Apparently, it ended up being a good old-fashioned butt-kicking. The AP report cited Chuck Hopkinson, the director of the Georgia Sea Grant program at the University of Georgia, telling experts about a meeting he attended in New Orleans: “‘… but I did not eat that seafood with confidence’ based on government recommendations.” He said misleading information early on from the government about the extent of the disaster and the amount of oil flowing into the Gulf “was really disheartening. So why should I believe their claim that the seafood is safe?”
How bad did it get? Even a NOAA official was calling for more transparency. From the AP: “I agree wholeheartedly that the public perception of the federal response is not good,” said Kris Benson, a marine habitat specialist with the National Oceanic and Atmospheric Administration’s Restoration Center in Galveston, Texas. “The credibility issue has been very disheartening. Quite frankly I’m proud of the work my agency does and the other federal agencies do…I think transparency is the answer.”

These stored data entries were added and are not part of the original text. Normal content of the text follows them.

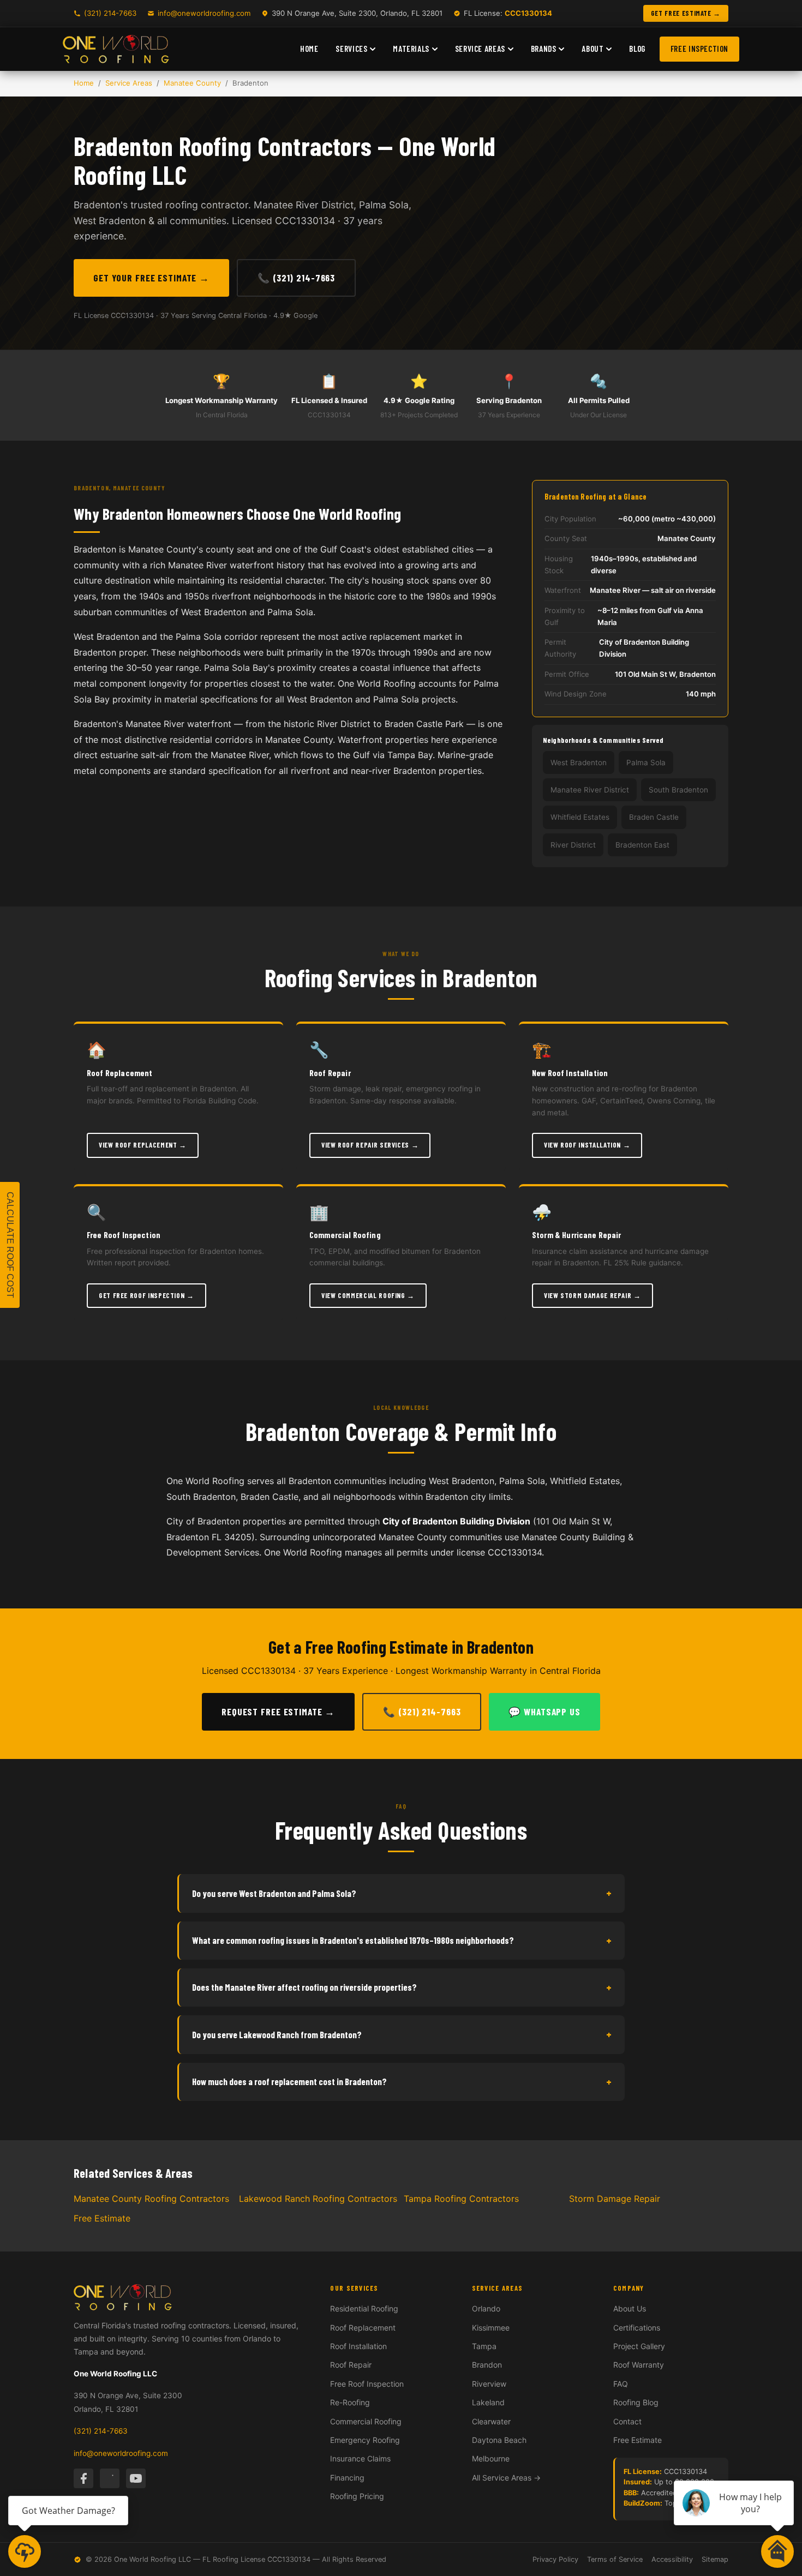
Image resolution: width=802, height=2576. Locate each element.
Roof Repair (351, 2364)
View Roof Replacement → (143, 1144)
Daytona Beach (499, 2440)
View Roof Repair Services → (369, 1144)
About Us (629, 2308)
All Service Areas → (506, 2477)
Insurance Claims (360, 2458)
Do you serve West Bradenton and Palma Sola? (402, 1893)
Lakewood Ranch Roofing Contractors (318, 2198)
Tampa (484, 2346)
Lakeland (488, 2402)
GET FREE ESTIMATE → (686, 13)
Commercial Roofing (366, 2421)
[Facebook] (83, 2478)
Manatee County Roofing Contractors (151, 2198)
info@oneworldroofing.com (204, 13)
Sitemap (715, 2559)
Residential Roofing (364, 2308)
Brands (543, 49)
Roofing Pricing (357, 2496)
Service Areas (480, 49)
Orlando (486, 2308)
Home (309, 49)
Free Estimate (102, 2218)
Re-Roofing (350, 2402)
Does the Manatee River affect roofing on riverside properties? (402, 1987)
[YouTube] (136, 2478)
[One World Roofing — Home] (116, 49)
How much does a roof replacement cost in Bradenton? (402, 2081)
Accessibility (672, 2559)
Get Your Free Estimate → (151, 278)
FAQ (620, 2383)
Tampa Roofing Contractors (461, 2198)
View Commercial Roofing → (368, 1295)
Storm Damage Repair (614, 2198)
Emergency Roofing (365, 2440)
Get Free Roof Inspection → (146, 1295)
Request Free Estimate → (278, 1712)
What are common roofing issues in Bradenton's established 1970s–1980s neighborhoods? (402, 1940)
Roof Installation (358, 2346)
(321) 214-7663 (110, 13)
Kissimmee (491, 2327)
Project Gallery (639, 2346)
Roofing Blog (636, 2402)
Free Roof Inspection (367, 2383)
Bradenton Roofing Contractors (223, 145)
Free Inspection (699, 49)
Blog (637, 49)
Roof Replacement (363, 2327)
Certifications (636, 2327)
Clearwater (491, 2421)
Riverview (489, 2383)
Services (351, 49)
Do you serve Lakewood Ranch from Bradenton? (402, 2034)
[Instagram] (109, 2478)
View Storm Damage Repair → (592, 1295)
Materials (411, 49)
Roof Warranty (638, 2364)
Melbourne (491, 2458)
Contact (627, 2421)
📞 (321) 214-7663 (296, 278)
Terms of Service (615, 2559)
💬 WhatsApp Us (544, 1712)
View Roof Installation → (587, 1144)
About (592, 49)
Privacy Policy (555, 2559)
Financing (347, 2477)
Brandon (487, 2364)
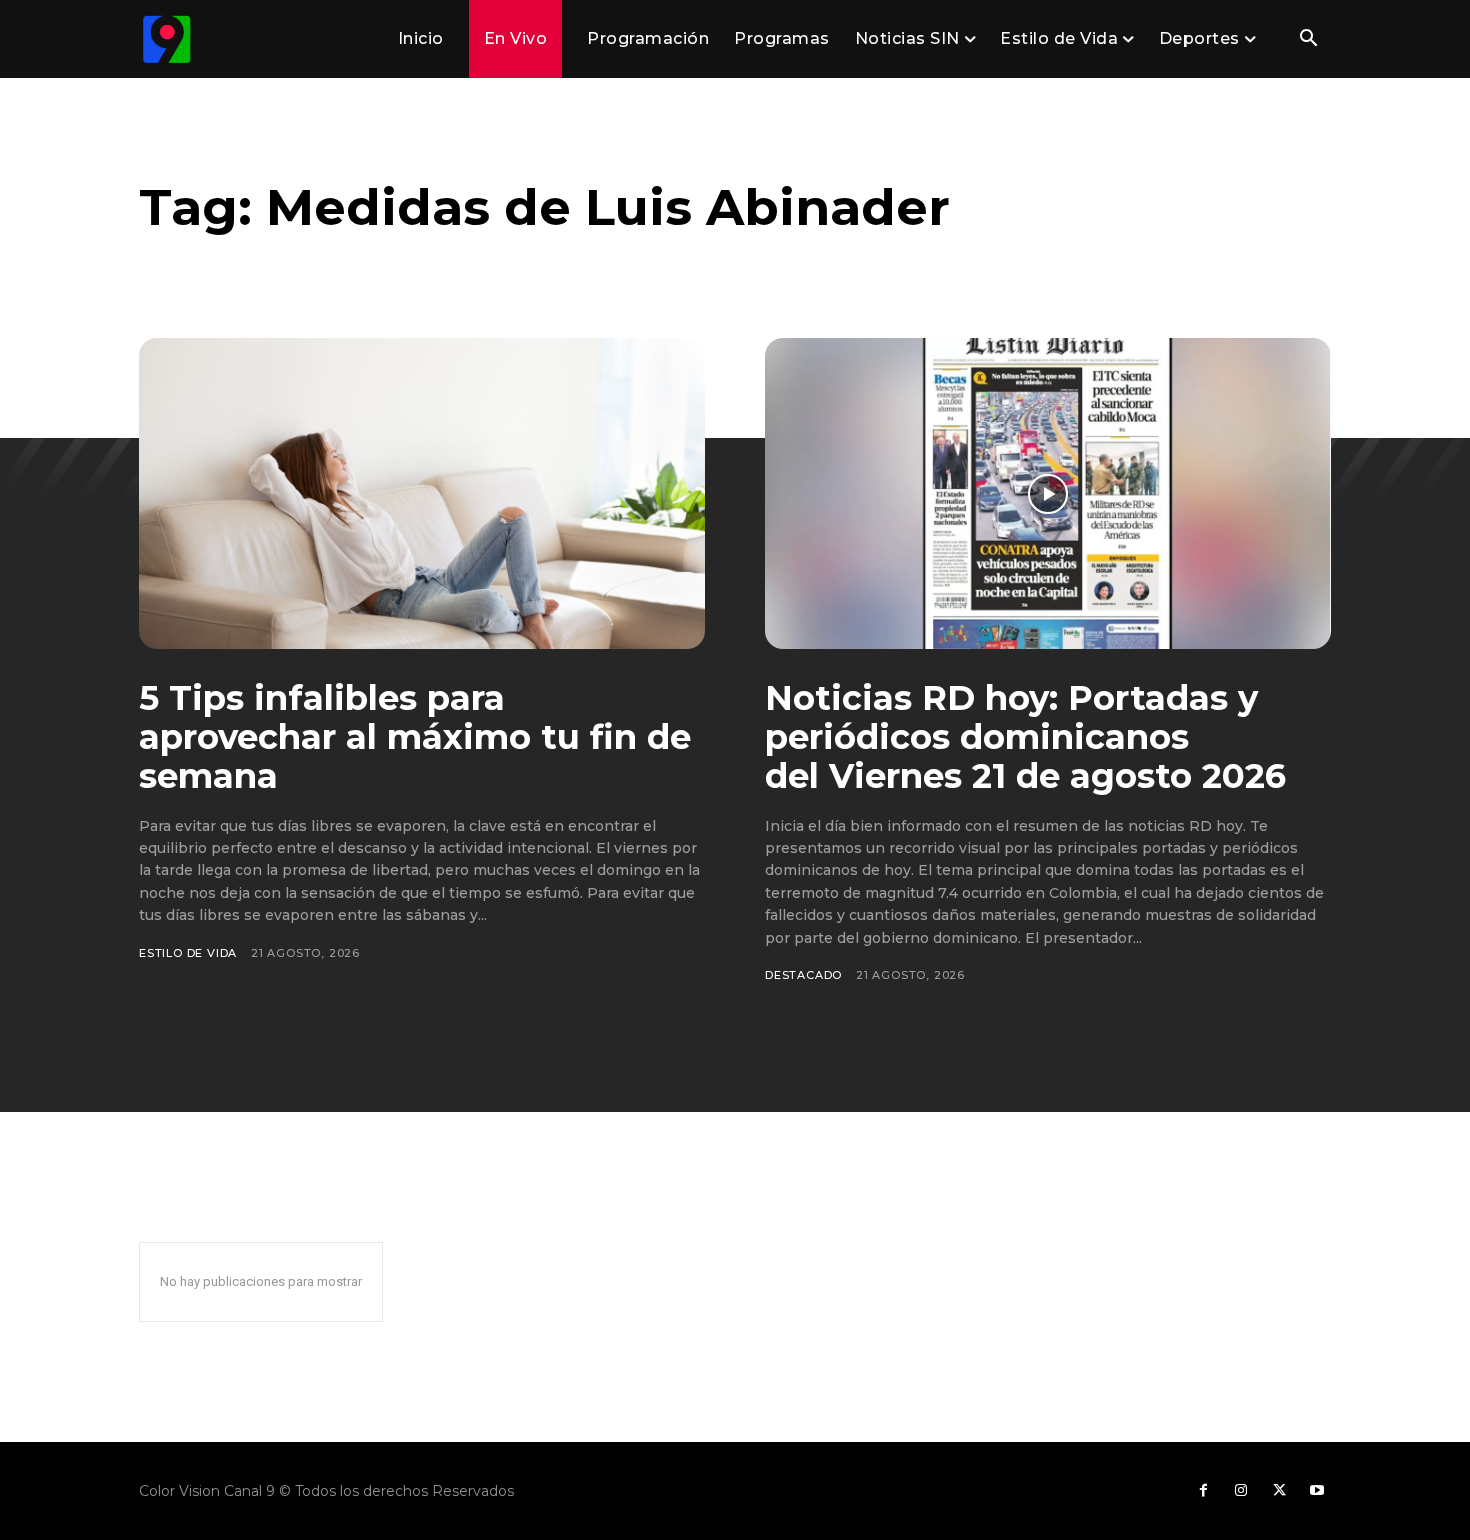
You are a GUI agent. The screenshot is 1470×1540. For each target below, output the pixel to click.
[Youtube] (1317, 1491)
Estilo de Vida (188, 953)
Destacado (803, 975)
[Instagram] (1241, 1491)
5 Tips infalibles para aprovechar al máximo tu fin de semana (415, 737)
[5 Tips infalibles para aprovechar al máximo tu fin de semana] (422, 493)
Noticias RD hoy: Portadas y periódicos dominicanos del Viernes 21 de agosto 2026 (1025, 737)
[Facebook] (1203, 1491)
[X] (1279, 1491)
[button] (1308, 40)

Good luck with that. Look, that’s the thing about these conferences: When you can hand-pick sources, it’s easy to gain a certain apparent “balance.” Toss a bunch of seafood experts into a room, you quickly find out that seafood safety is FAR from settled. And you see that the unfortunate truth for seafood marketers is that the people most likely to doubt their “testing” program are the ones who know best – and who don’t have ties to BP or the government.